三味線の曲に合わせて、芸子二人が日本舞踊を踊り始めた。

その間、女将は、小暮そして、池沢と酌してまわった。

踊りが終わり、三味線の音が止まった。

「皆さま、踊りの後はゲームで盛り上がりませんか」と女将が、言った。

「いいね」大原が応えた。

「大原さま、おひらきさん、やりましょうよ」

 大原は、八重から腕を掴まれ、正面に出された。

「最初はグウ、出さなきゃ負けよ、じゃんけんポン」

 大原が勝った。

「くやしい」と言って、八重が、心もち足を開いた。

 それからは、八重が勝ち続けて、とうとう大原は足を開き切り、

「だめだ」と言って、倒れてしまった。

「大原さまの負けです。さあ、ぐっと一気に飲みましょう」と女将が大原のグラスに酒を注いだ。

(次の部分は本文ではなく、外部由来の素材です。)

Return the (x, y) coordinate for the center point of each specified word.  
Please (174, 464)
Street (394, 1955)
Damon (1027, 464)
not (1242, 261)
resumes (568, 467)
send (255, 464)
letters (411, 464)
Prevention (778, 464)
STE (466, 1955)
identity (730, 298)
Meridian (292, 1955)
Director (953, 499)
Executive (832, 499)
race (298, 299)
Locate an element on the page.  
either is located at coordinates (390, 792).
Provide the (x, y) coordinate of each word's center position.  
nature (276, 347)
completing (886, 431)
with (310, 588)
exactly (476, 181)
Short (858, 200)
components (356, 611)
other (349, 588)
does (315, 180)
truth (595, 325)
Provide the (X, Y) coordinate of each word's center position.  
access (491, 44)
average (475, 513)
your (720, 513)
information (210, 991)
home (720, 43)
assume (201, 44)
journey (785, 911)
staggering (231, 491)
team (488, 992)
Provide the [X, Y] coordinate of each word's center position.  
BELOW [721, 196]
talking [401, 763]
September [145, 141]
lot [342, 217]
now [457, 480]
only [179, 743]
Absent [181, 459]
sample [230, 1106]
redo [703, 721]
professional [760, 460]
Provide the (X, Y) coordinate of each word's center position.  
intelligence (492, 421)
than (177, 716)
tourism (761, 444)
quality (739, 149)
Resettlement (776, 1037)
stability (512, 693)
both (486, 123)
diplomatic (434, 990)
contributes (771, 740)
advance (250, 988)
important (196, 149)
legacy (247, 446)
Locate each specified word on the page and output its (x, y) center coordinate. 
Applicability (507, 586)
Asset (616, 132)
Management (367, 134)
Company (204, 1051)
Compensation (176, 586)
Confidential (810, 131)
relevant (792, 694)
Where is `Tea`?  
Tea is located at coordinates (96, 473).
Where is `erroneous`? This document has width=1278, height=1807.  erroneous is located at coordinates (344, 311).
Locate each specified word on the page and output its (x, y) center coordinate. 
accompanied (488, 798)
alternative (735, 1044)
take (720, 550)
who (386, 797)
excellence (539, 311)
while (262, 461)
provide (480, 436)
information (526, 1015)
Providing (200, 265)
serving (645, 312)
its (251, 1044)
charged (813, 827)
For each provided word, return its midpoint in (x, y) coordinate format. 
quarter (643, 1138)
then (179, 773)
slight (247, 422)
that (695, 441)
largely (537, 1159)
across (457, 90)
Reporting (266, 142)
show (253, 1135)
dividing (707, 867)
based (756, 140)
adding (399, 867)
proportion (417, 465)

「池沢部長、次どうですか」と大熊が池沢に向かって言った。

「池沢さま、どうぞ」女将が、勧めた。

 赤ら顔の池沢が、前に出て行って、大原を負かした八重とじゃんけん勝負を始めた。

 池沢はじゃんけんに強く、すぐに八重を負かせてしまった。

 池沢は席に戻ると、八重が持ったグラスに、なみなみと酒を注いだ。

「池沢さま、あまりいじめないでください」と言って、一気に飲み干してしまった。

 池沢は、空になったグラスを受け取った。

「大熊さま、そろそろ出番ですよ」女将が、大熊を促した。

 二人目の芸子の千代が、相手となった。

 大熊は、いい勝負をしたが、もうだめだと言って、ドスンと音を発して前のめりに倒れた。

 千代は、大熊のグラスになみなみと酒を注いだ。

「かなわんな」と言って、大熊はちびちびと飲んでいると、

「大熊さま、頑張って」と女将が、激励した。

「小暮副市長、敵を討ってください」と大熊が、小暮に声をかけた。

「小暮さま、さあ前へ」女将が、勧めたので、しぶしぶ小暮が前へ出た。

 小暮は、強かった。

 あっという間に千代に勝ってしまった。

「小暮さまは、お強いですね」

 小暮は、負けた千代が差し出したグラスに半分ほど酒を注いだ。

「副市長は、やさしい」大熊が、大声を上げた。

「女将、次は、陣取りゲームをやろうよ」大原が、言った。

「それはいいですね」女将が、応えると、

「どんなゲームなんですか」小暮が、女将に向かって言った。

「男女のペアの二組以上で行なうゲームです。新聞紙を広げ、その上に立ちます。そして、じゃんけんをして負けたら新聞紙を半分に折り、そこにペアが経ちます。さらにじゃんけんをします。負けるとさらに新聞紙を折り、徐々に立っていられる場所が狭くなってきます。狭くなってきたら、おんぶしたり抱き上げたり、肩車をしてもいいですが、転んだり、新聞紙の上から出てしまったら負けになります。あみだでペアを決めたいと思います」

 と言って、女将は、部屋を出て行って、あみだを作ってきた。

 皆、線を入れて、名を書いた。

 大原は、審判をすると言ったので、外された。

 女将は、線をなぞった。

「小暮さまは、私とですわ」

 大熊は八重と、池沢は千代とのペアが決まった。

 試合は、トーナメントとし、組み合わせは、じゃんけんで決めた。

 最初は、大熊・八重と池沢・千代の戦いが決まっり、それぞれのペアが広げた新聞に乗った。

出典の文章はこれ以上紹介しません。